— ABOUT THIS TASK —
Can you copy the scissor-billed koa finch article in full, with every line unchanged?

— QUOTED PASSAGE —
BEGIN
Scissor-billed koa finch Temporal range: Early Holocene

Scientific classification
- Domain: Eukaryota
- Kingdom: Animalia
- Phylum: Chordata
- Class: Aves
- Order: Passeriformes
- Family: Fringillidae
- Subfamily: Carduelinae
- Genus: †Rhodacanthis
- Species: †R. forfex
- Binomial name: †Rhodacanthis forfex James & Olson, 2005

= Scissor-billed koa finch =

- Genus: Rhodacanthis
- Species: forfex
- Authority: James & Olson, 2005

Extinct species of bird

The scissor-billed koa finch or scissor finch (Rhodacanthis forfex) is an extinct species of Hawaiian honeycreeper in the subfamily Carduelinae of the family Fringillidae. It is known from fossils on the islands of Maui and Kauaʻi in Hawaii.

== Distribution ==
Scissor-billed koa finch fossils have been found on Maui and Kauai. Based on its disjunct distribution, the species might have occurred on all of the main islands (except the island of Hawaii), although more fossils are needed for confirmation.
END
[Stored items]
BEGIN
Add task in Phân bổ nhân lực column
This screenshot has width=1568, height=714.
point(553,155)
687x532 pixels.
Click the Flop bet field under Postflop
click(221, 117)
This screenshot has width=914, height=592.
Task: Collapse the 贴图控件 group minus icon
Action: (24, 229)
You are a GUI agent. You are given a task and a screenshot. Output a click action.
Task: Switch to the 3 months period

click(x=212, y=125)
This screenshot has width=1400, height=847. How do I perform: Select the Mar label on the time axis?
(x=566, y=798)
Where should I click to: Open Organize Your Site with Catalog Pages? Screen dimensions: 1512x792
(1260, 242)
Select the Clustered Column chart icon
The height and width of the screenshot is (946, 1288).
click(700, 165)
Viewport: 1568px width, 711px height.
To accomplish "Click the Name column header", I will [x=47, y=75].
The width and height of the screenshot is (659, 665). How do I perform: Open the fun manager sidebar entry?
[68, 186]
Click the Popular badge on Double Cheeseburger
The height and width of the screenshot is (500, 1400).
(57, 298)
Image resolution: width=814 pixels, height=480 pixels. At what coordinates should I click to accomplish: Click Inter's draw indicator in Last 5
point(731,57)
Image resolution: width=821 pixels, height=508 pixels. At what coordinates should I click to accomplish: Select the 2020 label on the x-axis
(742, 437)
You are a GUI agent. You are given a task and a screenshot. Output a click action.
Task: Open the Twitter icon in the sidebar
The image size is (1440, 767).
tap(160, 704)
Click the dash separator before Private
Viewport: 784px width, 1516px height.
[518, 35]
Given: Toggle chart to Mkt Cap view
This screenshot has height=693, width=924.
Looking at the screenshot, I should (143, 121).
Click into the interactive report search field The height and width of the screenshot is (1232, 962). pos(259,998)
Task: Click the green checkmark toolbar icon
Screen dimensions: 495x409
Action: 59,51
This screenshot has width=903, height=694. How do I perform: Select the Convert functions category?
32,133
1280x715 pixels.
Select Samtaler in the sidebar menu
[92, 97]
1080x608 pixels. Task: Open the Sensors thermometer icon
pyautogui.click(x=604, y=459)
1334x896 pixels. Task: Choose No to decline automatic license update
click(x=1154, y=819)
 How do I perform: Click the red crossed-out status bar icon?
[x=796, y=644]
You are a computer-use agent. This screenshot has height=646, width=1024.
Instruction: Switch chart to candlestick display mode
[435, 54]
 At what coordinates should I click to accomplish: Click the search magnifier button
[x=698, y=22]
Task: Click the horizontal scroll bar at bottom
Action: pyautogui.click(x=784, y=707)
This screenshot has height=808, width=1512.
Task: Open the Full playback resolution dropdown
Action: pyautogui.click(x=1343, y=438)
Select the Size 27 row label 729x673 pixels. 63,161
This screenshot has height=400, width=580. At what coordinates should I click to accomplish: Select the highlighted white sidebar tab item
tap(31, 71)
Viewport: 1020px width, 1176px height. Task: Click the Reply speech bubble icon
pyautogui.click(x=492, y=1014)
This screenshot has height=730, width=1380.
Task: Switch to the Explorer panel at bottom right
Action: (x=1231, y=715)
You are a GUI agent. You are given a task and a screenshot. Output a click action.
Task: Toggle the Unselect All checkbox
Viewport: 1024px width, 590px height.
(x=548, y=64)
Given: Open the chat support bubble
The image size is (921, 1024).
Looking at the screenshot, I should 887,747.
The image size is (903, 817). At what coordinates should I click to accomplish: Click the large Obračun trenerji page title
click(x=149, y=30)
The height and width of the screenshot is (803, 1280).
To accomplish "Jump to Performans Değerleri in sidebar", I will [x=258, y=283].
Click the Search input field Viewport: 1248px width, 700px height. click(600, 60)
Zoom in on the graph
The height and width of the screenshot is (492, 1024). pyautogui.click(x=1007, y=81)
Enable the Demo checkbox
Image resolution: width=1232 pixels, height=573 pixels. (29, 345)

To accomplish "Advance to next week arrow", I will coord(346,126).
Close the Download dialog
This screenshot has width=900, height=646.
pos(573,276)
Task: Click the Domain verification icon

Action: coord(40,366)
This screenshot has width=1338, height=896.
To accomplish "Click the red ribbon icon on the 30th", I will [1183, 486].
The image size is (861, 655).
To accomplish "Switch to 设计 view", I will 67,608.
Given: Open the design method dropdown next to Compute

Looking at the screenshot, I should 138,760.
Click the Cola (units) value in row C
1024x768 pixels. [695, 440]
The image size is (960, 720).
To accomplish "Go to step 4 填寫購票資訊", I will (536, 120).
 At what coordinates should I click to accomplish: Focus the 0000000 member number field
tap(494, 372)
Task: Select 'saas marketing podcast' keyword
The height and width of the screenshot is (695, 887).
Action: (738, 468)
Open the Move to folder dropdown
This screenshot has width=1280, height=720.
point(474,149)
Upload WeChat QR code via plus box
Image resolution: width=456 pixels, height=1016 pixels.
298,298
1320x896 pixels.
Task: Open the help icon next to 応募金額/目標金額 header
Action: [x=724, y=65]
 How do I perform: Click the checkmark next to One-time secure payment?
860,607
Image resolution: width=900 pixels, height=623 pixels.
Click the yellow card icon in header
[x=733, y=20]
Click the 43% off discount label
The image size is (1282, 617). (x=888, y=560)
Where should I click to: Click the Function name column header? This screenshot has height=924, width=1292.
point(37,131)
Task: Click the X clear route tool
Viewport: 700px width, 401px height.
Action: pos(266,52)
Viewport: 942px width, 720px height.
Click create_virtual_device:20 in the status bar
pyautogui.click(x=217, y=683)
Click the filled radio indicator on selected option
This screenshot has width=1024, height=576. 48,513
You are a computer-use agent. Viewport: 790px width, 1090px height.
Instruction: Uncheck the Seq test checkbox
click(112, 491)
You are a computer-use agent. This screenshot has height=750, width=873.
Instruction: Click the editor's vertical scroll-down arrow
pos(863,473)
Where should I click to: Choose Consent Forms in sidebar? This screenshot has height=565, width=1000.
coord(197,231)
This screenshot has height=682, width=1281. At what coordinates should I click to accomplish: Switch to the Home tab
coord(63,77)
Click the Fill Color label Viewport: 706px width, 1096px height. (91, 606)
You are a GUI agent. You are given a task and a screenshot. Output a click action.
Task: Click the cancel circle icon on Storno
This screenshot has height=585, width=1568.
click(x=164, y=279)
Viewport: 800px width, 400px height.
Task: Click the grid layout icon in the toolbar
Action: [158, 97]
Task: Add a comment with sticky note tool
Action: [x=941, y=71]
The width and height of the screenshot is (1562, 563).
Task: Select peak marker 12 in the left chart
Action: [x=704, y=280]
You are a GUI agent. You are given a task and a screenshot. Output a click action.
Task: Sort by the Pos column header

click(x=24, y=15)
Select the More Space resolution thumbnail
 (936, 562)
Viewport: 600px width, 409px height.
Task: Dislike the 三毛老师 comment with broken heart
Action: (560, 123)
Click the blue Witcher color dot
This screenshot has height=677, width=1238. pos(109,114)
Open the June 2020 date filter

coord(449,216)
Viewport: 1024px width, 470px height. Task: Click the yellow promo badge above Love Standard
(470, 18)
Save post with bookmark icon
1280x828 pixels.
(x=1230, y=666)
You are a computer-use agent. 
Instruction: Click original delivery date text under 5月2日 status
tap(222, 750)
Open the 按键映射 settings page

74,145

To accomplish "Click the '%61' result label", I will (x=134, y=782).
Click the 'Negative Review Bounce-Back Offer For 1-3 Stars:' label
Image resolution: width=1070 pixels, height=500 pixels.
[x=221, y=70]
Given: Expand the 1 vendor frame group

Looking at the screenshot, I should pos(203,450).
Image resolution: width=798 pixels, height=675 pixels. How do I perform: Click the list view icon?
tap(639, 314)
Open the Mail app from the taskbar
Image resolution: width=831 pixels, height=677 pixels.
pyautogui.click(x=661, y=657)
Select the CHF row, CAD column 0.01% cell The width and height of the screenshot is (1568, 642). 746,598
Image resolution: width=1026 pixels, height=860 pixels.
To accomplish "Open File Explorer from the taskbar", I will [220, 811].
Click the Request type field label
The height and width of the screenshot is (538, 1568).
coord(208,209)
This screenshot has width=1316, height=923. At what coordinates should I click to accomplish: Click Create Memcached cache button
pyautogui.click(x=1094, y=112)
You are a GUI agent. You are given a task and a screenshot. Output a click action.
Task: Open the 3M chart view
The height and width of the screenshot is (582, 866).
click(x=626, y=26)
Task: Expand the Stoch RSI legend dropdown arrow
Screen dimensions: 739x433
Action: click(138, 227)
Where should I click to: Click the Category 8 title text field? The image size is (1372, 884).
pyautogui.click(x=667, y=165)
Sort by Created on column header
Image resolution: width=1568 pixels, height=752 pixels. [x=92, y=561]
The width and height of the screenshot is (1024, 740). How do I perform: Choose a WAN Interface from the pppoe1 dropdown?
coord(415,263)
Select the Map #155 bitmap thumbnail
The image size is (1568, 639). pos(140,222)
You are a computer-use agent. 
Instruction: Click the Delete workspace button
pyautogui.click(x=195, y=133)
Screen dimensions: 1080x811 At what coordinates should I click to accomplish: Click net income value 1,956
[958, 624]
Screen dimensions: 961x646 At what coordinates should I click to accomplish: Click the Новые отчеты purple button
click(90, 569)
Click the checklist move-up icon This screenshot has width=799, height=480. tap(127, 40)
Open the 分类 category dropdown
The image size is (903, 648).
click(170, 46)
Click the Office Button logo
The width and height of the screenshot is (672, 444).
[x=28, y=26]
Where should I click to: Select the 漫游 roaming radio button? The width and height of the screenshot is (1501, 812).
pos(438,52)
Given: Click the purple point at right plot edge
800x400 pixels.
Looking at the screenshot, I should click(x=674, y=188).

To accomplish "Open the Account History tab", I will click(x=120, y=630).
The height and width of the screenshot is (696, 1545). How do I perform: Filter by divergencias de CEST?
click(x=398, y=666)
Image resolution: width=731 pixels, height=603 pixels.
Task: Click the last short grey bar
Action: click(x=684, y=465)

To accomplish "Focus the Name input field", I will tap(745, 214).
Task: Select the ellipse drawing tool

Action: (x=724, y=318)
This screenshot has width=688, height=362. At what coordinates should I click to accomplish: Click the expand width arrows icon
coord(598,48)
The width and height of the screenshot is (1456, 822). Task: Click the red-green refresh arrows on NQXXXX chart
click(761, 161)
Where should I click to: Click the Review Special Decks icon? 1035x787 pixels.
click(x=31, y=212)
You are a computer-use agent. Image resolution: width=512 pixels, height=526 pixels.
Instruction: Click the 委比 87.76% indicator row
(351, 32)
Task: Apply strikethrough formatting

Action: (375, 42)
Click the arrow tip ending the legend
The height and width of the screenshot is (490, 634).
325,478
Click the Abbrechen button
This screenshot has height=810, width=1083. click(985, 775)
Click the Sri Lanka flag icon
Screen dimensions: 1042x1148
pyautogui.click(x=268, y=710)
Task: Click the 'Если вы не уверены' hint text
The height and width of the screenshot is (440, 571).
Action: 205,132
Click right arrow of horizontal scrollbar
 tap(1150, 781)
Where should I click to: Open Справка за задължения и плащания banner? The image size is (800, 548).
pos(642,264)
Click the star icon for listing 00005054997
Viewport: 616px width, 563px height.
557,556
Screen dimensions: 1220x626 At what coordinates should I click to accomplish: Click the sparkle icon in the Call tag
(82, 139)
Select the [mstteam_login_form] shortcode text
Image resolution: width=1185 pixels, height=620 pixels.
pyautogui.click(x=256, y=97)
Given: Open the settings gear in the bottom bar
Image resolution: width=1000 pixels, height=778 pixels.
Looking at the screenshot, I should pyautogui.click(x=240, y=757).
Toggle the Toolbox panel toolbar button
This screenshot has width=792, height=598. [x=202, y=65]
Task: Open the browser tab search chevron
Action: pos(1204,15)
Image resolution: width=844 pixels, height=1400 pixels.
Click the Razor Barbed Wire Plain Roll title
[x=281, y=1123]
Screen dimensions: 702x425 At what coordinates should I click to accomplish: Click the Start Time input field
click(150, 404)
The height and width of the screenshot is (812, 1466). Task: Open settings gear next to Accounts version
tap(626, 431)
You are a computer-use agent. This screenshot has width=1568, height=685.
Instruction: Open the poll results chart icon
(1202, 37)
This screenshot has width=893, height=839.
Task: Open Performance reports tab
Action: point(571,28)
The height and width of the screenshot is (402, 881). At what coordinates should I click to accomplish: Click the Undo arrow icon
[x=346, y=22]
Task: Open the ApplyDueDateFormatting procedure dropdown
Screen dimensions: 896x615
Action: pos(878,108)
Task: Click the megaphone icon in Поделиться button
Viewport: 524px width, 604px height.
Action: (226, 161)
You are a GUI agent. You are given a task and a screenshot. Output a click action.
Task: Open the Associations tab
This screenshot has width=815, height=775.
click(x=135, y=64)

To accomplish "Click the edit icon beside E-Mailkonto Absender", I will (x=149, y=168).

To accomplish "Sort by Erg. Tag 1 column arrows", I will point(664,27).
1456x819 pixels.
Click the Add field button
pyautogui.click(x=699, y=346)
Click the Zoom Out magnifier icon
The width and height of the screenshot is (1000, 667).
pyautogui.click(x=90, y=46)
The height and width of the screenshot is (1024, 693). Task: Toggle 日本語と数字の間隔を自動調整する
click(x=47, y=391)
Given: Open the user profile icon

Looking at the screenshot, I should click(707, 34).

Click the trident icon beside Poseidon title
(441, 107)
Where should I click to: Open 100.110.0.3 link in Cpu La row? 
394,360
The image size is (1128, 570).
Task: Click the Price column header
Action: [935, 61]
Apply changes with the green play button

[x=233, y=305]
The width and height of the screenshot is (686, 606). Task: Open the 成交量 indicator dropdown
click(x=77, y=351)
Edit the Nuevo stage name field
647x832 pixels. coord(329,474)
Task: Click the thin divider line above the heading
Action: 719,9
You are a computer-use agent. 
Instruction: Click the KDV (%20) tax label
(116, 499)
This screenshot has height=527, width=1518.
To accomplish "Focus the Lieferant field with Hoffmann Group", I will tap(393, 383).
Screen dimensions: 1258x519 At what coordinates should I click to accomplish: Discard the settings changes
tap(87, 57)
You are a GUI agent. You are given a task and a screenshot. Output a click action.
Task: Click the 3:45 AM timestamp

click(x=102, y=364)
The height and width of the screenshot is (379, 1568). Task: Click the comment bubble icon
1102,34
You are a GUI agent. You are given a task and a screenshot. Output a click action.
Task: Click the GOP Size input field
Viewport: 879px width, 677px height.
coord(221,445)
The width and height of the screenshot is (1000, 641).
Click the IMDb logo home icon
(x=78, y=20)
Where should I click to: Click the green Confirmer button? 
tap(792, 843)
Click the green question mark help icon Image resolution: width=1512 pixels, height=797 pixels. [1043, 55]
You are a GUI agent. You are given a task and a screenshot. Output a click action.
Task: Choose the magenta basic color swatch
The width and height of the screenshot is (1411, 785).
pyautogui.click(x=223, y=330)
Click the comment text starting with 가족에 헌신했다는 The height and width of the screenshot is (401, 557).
END
— TASK RESULT —
Scissor-billed koa finch Temporal range: Early Holocene

Scientific classification
- Domain: Eukaryota
- Kingdom: Animalia
- Phylum: Chordata
- Class: Aves
- Order: Passeriformes
- Family: Fringillidae
- Subfamily: Carduelinae
- Genus: †Rhodacanthis
- Species: †R. forfex
- Binomial name: †Rhodacanthis forfex James & Olson, 2005

= Scissor-billed koa finch =

- Genus: Rhodacanthis
- Species: forfex
- Authority: James & Olson, 2005

Extinct species of bird

The scissor-billed koa finch or scissor finch (Rhodacanthis forfex) is an extinct species of Hawaiian honeycreeper in the subfamily Carduelinae of the family Fringillidae. It is known from fossils on the islands of Maui and Kauaʻi in Hawaii.

== Distribution ==
Scissor-billed koa finch fossils have been found on Maui and Kauai. Based on its disjunct distribution, the species might have occurred on all of the main islands (except the island of Hawaii), although more fossils are needed for confirmation.